> _Set of tasks_
1/ In the mailing-list message below, from which function was the visibility check mainly taken?
2/ List every person named in the Cc line of the mailing-list message below.
3/ Reproduce the passage of the mailing-list message below from "On Mon, Jun" to "is attached too.".

> _Extract provided_
Re: Write visibility map during CLUSTER/VACUUM FULL

From: Justin Pryzby <pryzby(at)telsasoft(dot)com>
To: Anna Akenteva <a(dot)akenteva(at)postgrespro(dot)ru>
Cc: Michael Paquier <michael(at)paquier(dot)xyz>, Andres Freund <andres(at)anarazel(dot)de>, Amit Kapila <amit(dot)kapila16(at)gmail(dot)com>, pgsql-hackers(at)postgresql(dot)org
Subject: Re: Write visibility map during CLUSTER/VACUUM FULL
Date: 2021-08-30 00:26:42
Message-ID: 20210830002642.GT26465@telsasoft.com
Views: Raw Message | Whole Thread | Download mbox | Resend email
Thread:
Lists: pgsql-hackers

On Mon, Jun 28, 2021 at 11:22:01AM +0300, Anna Akenteva wrote:
> On 2019-11-29 05:32, Michael Paquier wrote:
> > These comments are unanswered for more than 2 months, so I am marking
> > this entry as returned with feedback.
>
> I'd like to revive this patch. To make further work easier, attaching a
> rebased version of the latest patch by Alexander.
>
> As for having yet another copy of logic determining visibility: the
> visibility check was mainly taken from heap_page_is_all_visible(), so I
> refactored the code to make sure that logic is not duplicated. The updated
> patch is attached too.

> _Supplied material_
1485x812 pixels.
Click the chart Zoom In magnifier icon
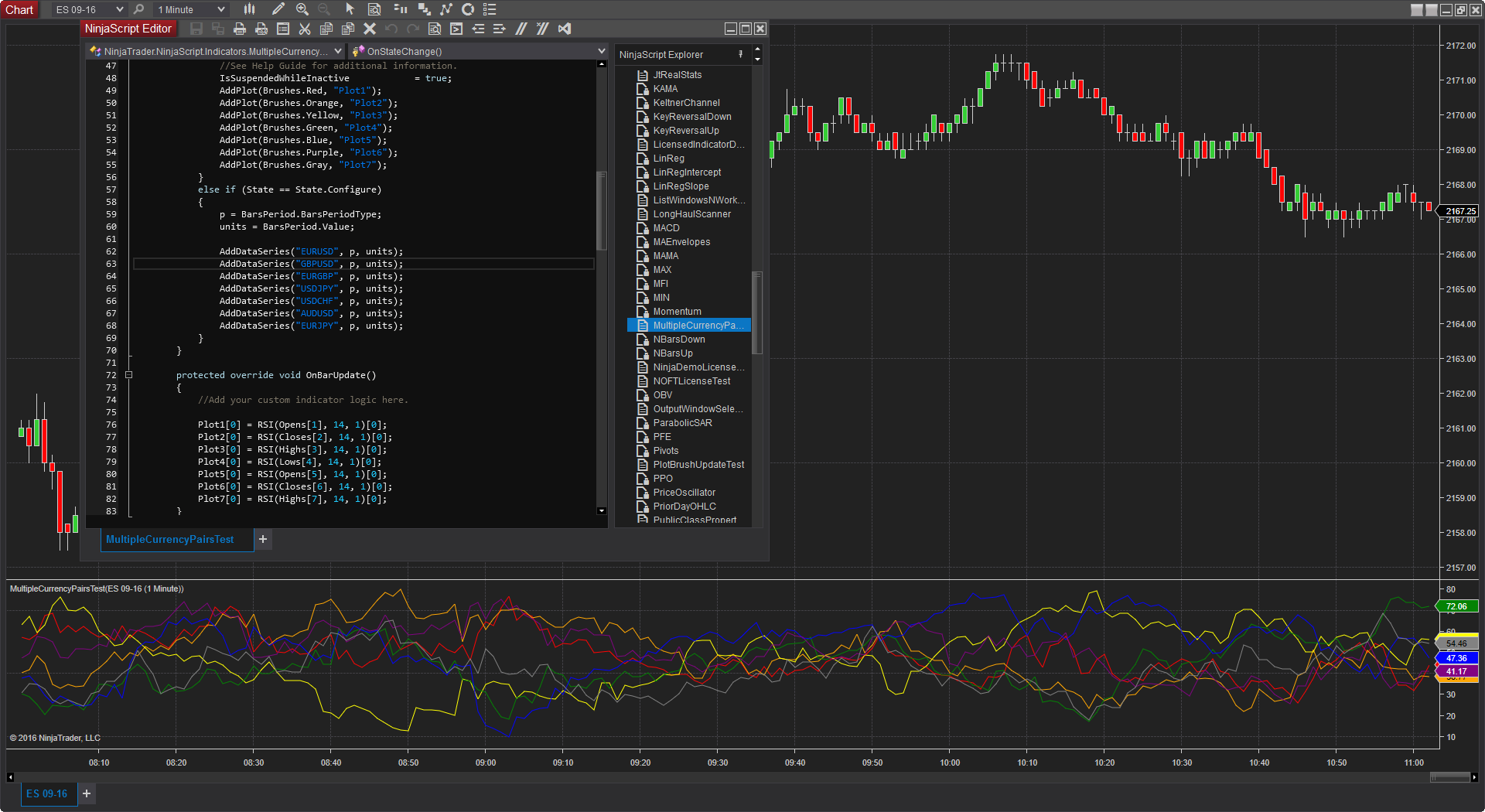click(x=302, y=9)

> _Written answers_
1/ heap_page_is_all_visible()

2/ Michael Paquier, Andres Freund, Amit Kapila

3/
On Mon, Jun 28, 2021 at 11:22:01AM +0300, Anna Akenteva wrote:
> On 2019-11-29 05:32, Michael Paquier wrote:
> > These comments are unanswered for more than 2 months, so I am marking
> > this entry as returned with feedback.
>
> I'd like to revive this patch. To make further work easier, attaching a
> rebased version of the latest patch by Alexander.
>
> As for having yet another copy of logic determining visibility: the
> visibility check was mainly taken from heap_page_is_all_visible(), so I
> refactored the code to make sure that logic is not duplicated. The updated
> patch is attached too.